* [Saved data entries]
☆ ☆ ☆ ☆

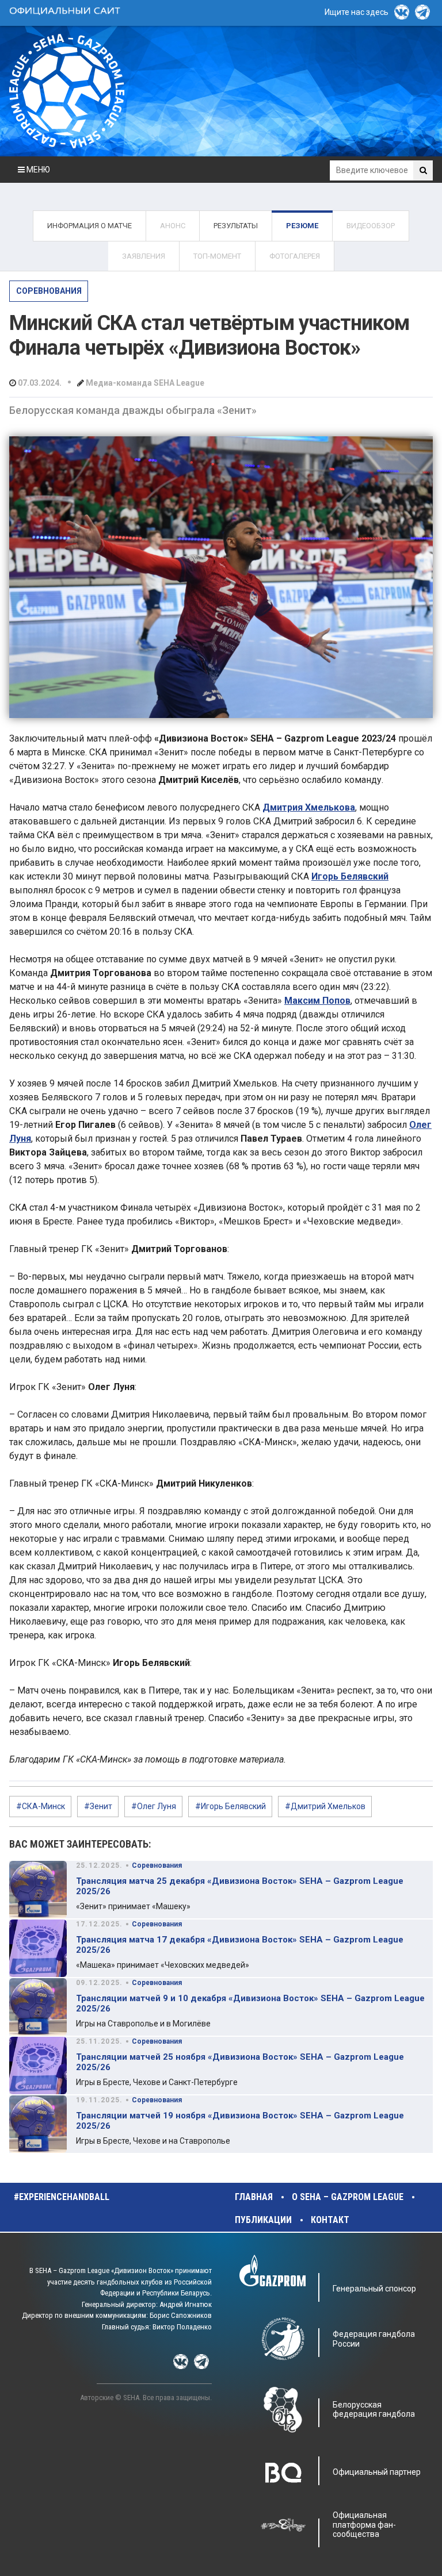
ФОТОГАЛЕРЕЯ (294, 256)
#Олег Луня (153, 1806)
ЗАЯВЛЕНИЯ (143, 256)
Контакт (330, 2219)
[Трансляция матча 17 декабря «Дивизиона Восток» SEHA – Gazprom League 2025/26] (38, 1948)
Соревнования (49, 290)
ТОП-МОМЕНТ (217, 256)
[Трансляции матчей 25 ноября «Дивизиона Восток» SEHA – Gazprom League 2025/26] (38, 2065)
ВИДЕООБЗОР (370, 225)
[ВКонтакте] (401, 12)
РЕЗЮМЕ (302, 225)
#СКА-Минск (40, 1806)
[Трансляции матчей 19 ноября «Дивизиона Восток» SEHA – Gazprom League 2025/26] (38, 2124)
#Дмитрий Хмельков (325, 1806)
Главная (254, 2196)
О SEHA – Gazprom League (347, 2196)
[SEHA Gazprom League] (66, 91)
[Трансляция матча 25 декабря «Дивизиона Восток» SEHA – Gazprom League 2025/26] (38, 1889)
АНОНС (172, 225)
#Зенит (98, 1806)
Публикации (263, 2219)
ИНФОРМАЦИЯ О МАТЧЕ (89, 225)
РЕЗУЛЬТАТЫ (236, 225)
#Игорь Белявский (230, 1806)
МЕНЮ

☆ ☆ ☆ ☆

* [Instructions for the task]
Take the lines from the one containing "Соревнования (49, 290)" through the final line of the entries above, and set them down exactly, with nothing added.

* [Written solution]
Соревнования (49, 290)
ТОП-МОМЕНТ (217, 256)
[Трансляции матчей 25 ноября «Дивизиона Восток» SEHA – Gazprom League 2025/26] (38, 2065)
ВИДЕООБЗОР (370, 225)
[ВКонтакте] (401, 12)
РЕЗЮМЕ (302, 225)
#СКА-Минск (40, 1806)
[Трансляции матчей 19 ноября «Дивизиона Восток» SEHA – Gazprom League 2025/26] (38, 2124)
#Дмитрий Хмельков (325, 1806)
Главная (254, 2196)
О SEHA – Gazprom League (347, 2196)
[SEHA Gazprom League] (66, 91)
[Трансляция матча 25 декабря «Дивизиона Восток» SEHA – Gazprom League 2025/26] (38, 1889)
АНОНС (172, 225)
#Зенит (98, 1806)
Публикации (263, 2219)
ИНФОРМАЦИЯ О МАТЧЕ (89, 225)
РЕЗУЛЬТАТЫ (236, 225)
#Игорь Белявский (230, 1806)
МЕНЮ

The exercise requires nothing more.